第41章 遊郭潜入
彼女は、疲れ切った表情を鬼舞辻に向けた。
「童磨といい、堕姫といい、上弦の鬼は強烈な個性の持ち主ばかりですね。貴方の苦労は、計り知れません」
「鬼殺隊の柱も大概だろう」
宇那手は、初めて鬼舞辻の言葉に共感した。
「それで、お話とは?」
「お前の血には、記憶を呼び覚まし、心の奥底にある願望が叶ったと錯覚させる力があった」
「願望ですか。貴方の場合、具体的にどの様な内容でしょうか? それを叶えて差し上げれば、鬼を増やさずに生きて行けるのですか?」
「⋯⋯完璧な薬を私に投与した医者の姿。私と対等な存在。鬼になったお前の姿」
「残念ですが、全ては叶えられません」
宇那手は胸に手を当てて俯いた。鬼の、人間的な面を突けと言ったのは彼女だが、非情になりきれなかった。

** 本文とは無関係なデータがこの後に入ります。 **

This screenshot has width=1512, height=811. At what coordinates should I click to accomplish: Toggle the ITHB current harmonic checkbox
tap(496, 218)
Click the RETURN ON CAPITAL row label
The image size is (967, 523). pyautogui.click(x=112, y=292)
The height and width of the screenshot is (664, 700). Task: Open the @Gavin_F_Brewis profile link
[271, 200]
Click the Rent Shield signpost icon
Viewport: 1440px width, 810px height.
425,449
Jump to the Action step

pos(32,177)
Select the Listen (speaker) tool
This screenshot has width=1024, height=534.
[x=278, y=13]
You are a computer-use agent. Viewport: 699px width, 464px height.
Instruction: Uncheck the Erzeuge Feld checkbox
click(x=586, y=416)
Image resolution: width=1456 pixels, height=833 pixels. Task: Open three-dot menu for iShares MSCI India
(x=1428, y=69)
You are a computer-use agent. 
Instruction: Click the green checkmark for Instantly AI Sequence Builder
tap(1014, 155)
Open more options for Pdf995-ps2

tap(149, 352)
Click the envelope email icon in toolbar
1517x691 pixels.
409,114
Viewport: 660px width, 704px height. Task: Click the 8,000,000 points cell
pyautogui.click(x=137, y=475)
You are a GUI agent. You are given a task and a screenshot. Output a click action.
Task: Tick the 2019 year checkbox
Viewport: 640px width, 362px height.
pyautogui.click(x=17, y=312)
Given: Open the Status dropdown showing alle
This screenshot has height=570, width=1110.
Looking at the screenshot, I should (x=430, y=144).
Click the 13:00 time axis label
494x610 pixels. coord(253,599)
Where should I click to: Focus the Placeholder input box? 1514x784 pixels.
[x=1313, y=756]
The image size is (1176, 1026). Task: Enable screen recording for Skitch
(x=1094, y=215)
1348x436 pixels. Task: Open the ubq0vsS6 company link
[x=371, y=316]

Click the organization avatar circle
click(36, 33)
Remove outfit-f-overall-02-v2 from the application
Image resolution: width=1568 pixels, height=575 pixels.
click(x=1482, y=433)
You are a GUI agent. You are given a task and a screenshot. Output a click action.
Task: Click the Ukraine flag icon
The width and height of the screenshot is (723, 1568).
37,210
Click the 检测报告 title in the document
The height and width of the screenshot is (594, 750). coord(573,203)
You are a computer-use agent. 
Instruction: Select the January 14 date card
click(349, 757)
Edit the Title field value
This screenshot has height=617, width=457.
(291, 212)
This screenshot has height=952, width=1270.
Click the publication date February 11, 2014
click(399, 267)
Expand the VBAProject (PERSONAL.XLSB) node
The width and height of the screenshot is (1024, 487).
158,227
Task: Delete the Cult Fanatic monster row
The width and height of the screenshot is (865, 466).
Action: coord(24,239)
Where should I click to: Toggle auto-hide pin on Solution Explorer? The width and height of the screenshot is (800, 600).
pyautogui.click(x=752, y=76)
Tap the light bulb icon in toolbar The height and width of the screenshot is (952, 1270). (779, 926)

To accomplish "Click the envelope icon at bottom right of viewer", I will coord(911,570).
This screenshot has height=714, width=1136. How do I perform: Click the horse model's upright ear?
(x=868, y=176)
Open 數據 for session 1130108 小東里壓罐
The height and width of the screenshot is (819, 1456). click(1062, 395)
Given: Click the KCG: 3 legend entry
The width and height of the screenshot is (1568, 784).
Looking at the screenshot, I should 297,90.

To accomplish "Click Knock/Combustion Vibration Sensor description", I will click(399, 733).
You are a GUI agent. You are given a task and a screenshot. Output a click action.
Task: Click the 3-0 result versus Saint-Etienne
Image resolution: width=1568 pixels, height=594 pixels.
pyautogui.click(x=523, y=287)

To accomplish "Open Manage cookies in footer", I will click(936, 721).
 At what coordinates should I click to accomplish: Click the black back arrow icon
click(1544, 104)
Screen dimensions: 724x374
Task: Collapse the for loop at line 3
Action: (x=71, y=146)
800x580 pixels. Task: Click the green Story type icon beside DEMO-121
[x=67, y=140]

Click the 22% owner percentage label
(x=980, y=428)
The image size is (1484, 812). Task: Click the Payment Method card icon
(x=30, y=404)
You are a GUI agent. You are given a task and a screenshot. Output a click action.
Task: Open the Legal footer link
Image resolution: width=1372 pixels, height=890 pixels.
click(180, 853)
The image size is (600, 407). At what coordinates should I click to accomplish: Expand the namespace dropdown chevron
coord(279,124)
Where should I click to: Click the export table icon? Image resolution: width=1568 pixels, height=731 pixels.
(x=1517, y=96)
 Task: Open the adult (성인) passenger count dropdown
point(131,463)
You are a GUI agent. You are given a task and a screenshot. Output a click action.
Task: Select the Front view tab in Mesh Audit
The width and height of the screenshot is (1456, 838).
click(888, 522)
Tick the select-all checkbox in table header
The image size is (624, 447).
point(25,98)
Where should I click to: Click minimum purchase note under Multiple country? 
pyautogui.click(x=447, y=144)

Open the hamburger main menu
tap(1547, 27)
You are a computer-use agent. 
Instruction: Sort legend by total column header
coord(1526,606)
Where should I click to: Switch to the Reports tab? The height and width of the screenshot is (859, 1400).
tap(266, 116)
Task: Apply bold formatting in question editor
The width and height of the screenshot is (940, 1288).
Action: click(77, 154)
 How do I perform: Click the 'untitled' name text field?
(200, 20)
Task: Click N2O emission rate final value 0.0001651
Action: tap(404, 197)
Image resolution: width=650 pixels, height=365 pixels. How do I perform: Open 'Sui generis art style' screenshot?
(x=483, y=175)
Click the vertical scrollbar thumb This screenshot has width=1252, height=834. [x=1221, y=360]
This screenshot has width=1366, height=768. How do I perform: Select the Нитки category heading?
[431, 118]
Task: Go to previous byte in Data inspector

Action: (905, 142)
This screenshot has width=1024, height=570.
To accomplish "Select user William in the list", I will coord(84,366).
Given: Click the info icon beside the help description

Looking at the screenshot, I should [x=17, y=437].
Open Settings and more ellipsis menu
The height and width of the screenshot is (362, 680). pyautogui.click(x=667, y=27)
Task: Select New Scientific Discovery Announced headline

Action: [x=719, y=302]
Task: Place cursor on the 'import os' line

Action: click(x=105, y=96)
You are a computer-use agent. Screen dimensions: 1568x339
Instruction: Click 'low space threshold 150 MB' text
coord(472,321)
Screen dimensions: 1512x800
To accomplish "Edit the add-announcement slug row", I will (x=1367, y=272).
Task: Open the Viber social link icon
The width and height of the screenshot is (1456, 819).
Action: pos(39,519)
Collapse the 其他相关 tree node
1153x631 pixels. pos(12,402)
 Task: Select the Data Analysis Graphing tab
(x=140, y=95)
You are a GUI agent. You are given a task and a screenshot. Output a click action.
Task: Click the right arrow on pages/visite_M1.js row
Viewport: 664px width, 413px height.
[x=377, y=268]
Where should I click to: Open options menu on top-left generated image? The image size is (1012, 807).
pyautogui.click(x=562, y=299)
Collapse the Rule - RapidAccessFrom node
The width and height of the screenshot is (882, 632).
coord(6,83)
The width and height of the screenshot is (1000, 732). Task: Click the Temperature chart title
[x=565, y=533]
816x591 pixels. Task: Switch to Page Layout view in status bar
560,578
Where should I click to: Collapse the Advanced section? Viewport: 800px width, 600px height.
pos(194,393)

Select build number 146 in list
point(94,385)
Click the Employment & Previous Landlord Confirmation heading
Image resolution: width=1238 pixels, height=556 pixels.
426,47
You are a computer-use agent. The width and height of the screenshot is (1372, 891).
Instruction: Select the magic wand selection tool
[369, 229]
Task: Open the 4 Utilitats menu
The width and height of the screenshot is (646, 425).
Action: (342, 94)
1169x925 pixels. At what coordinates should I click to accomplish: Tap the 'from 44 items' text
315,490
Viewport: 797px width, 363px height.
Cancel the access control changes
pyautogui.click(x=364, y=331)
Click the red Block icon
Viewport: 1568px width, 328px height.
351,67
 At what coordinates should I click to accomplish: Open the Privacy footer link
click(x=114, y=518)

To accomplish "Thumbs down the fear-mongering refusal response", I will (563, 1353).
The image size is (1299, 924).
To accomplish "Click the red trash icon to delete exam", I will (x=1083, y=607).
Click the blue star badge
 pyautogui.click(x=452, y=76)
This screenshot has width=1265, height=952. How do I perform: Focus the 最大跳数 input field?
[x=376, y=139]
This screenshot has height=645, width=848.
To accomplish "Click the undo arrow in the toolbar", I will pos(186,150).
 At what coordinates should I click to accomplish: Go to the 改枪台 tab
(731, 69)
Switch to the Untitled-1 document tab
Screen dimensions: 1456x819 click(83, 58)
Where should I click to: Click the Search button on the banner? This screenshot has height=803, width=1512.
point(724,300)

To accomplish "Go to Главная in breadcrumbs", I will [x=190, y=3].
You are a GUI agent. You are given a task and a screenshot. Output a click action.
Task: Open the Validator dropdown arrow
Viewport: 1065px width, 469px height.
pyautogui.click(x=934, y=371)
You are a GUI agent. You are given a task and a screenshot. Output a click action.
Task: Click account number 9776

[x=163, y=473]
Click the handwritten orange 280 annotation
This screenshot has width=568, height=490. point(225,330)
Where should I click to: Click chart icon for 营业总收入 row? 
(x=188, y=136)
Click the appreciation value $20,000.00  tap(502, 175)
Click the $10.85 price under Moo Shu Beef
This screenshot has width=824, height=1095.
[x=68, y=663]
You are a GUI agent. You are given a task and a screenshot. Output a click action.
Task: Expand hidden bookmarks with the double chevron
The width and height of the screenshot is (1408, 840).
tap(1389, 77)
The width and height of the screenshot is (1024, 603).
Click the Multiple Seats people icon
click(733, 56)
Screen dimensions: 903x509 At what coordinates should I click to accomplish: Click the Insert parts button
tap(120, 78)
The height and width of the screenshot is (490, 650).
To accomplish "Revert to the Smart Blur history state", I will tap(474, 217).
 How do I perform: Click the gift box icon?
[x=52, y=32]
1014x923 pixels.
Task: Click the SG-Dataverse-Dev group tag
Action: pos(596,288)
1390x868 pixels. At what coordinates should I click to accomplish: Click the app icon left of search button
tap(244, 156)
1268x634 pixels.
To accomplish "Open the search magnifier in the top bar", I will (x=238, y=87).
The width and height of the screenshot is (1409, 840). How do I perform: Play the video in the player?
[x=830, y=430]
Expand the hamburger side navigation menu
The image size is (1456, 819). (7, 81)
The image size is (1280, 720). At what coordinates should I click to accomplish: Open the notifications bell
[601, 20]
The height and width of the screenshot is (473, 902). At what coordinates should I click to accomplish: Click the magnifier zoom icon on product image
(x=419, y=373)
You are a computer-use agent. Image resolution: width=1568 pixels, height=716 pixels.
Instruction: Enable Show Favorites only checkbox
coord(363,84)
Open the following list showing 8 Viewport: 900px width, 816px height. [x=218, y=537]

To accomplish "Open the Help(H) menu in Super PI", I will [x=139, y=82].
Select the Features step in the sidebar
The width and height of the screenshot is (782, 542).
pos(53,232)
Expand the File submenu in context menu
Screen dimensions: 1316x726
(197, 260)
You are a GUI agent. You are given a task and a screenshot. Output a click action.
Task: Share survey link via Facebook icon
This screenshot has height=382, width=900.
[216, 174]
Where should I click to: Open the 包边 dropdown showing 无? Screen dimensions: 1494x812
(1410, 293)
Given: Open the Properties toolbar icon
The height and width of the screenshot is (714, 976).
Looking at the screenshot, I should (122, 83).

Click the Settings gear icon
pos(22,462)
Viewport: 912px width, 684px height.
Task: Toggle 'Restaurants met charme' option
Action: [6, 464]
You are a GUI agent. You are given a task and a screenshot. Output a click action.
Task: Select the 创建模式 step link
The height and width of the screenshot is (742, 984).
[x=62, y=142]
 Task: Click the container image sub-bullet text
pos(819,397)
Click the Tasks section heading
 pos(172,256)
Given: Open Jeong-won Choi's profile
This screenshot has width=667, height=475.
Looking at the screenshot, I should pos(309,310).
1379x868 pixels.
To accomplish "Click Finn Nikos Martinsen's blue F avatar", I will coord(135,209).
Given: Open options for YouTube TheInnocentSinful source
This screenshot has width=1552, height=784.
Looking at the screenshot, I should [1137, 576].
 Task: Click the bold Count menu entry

鬼舞辻は、鬼の中では、産屋敷と同じ立場にいる。怒らせてしまうかもしれない。しかし、それを覚悟で宇那手は鬼舞辻を抱きしめた。
「必ず救ってみせます」
「お前に分かるものか」
鬼舞辻は、血塗れの宇那手の腕を掴んだ。確かに、その血は、味を覚えた鬼を強く誘惑する。口に含めば、叶うはずも無い望みを夢見る事が出来る。しかし、口にし続ければ、現実を見る事が出来なくなり、やがて正気を失うだろう。
「私は、必ず貴方を陽の元にお連れします。憎んでいないと言ったら、嘘になります。鬼舞辻様、三年前、藤の紋の家系出身の女と、猟師の男を殺した事を覚えていますか?」
「ああ。あの時は鬼狩り供も血眼になっていた」
「私はあの晩、鬼にされた両親と同じ屋敷の中にいたのです。私は貴方を憎いと思う一方で、自由を与えてくれた存在だとも思っています。貴方を救います」
殺す事で。と、宇那手は心の中で付け足した。地獄以上に苛烈な環境があるとしたら、鬼舞辻は間違いなく其処へ行く事になる。しかし、ほんの僅かでも、自らの行いを悔いるのなら、地獄へ堕ちる事は出来るかもしれない。